A few other Olympics tidbits
Do I think mixed team relay will happen on Monday? Yeah, probably. But given that they got their TV shots there’s some chance they’ll be less concerned about it now.
Of course, per usual, these Olympics have been marked by my ongoing hatred of the random ineffective intensity of French security. It took us an hour to get on a train after the races yesterday — and was the closest I’ve come to full-on lay-down-on-the-ground meltdown — because we tried to walk back to the station we had come from and were stopped in multiple places by newly erected barricades and police, who had no answers or suggestions about how to get to the train station instead — and certainly no reasoning as to why we were all being stopped when there were other tourists very clearly walking around behind the barricades. (It’s not just me. This is not a bug of the Paris Olympics, it’s a feature.)

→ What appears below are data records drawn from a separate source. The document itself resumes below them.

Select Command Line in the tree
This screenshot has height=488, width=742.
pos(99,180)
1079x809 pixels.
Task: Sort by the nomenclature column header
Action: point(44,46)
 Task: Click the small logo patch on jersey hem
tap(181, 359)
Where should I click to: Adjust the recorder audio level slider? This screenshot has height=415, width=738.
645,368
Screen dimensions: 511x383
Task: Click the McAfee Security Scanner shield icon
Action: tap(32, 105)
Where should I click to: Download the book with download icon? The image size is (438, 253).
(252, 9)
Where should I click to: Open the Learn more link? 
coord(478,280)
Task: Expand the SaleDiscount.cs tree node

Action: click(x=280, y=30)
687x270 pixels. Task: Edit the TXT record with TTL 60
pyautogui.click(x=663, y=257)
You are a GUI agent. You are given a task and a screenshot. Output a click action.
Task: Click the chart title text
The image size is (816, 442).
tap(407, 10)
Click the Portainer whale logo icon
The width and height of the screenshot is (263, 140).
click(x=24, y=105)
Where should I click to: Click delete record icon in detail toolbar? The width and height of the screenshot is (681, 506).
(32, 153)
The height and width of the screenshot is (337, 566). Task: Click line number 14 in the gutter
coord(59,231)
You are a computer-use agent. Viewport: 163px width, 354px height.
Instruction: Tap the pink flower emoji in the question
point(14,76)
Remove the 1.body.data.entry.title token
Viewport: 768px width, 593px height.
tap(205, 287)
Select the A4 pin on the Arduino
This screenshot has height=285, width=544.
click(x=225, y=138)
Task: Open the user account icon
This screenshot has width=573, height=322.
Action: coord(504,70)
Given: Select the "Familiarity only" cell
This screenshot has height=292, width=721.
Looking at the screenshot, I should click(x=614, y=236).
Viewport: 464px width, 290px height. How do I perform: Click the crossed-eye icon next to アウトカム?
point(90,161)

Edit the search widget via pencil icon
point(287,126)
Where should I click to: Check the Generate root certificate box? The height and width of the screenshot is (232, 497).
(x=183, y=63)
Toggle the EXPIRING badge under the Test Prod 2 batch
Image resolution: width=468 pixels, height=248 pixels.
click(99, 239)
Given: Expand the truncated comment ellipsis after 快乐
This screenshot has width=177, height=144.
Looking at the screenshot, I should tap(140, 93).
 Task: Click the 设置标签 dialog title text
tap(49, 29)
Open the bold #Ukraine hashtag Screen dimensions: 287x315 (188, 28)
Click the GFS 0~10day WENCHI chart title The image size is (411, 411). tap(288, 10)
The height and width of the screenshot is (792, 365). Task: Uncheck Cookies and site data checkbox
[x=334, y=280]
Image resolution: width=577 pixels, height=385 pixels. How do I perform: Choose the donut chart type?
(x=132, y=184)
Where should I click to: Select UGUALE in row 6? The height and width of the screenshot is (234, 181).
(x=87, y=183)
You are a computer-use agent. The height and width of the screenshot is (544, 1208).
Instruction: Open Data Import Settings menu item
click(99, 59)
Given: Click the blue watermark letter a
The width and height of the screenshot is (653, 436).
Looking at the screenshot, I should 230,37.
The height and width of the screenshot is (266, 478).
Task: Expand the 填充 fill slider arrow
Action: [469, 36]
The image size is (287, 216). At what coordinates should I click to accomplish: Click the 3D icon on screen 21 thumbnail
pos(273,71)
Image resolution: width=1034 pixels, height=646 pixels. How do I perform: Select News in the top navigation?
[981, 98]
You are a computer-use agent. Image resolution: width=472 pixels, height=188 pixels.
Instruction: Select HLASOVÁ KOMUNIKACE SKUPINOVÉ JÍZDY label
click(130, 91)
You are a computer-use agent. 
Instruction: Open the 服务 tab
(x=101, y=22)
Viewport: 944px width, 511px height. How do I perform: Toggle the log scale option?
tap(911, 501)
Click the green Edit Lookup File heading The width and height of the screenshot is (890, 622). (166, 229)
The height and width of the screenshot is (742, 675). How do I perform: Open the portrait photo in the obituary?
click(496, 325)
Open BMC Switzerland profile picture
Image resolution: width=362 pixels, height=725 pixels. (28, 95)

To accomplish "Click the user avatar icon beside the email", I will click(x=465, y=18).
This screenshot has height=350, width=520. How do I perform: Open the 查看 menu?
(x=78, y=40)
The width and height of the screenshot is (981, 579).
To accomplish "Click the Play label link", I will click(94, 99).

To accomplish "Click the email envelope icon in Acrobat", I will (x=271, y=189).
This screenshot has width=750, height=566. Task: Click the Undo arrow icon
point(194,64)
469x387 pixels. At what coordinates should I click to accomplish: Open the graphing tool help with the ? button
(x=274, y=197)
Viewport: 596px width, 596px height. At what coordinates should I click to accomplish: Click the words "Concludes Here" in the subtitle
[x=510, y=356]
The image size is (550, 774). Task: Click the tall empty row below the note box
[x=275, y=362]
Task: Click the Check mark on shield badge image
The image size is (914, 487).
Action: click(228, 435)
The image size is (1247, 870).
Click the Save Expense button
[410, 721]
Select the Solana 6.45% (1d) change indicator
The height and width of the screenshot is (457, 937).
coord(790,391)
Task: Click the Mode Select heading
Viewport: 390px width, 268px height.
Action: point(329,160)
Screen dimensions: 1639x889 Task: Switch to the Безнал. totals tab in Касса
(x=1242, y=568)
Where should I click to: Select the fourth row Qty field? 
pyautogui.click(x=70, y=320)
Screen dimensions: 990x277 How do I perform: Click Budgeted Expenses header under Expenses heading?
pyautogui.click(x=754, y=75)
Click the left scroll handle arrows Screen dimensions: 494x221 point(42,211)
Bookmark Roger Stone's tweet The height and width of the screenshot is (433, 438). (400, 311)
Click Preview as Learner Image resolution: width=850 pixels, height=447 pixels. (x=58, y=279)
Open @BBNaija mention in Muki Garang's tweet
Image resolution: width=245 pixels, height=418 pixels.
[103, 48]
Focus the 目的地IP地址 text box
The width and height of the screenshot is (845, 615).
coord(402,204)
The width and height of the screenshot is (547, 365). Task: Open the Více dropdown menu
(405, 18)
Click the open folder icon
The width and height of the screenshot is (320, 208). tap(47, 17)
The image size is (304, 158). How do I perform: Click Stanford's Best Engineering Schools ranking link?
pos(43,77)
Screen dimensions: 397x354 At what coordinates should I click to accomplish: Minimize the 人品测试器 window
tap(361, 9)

We did go to swimming Monday night and got to see Summer McIntosh’s 400 IM in-person. The 400 free was also nutty (which I didn’t see in-person), with both her and Ariane Titmus beating out Katie Ledecky (though of course Ledecky was dominant later in her key events). A French swimmer also took two golds in a matter of an hour last night — so even though the U.S. isn’t killing it as much as usual there’s still a lot happening. (Youtube/New York Times/Twitter/Daily Mail)
Overall, I’d say going off vibes and stats: Rugby Sevens is the breakout event of these Games. We were at the women’s medal matches and it’s hard to describe how crazy it was for the U.S. to be down as time ran out and get a full field run to come back for the surprise bronze medal. (Youtube)
Also, if you’re not following Ilona Maher on Tiktok or IG you should be. (LA Times/Tiktok/Instagram)
I went to table tennis last night, too, and it turns out there’s always some crazy story in even the most obscure sports. (Wall Street Journal)
And I am all about Simone Biles changing the face of gymnastics and having fun doing it. (New York Times)
And, yes, I am 100% going to Team USA House. (SF Gate)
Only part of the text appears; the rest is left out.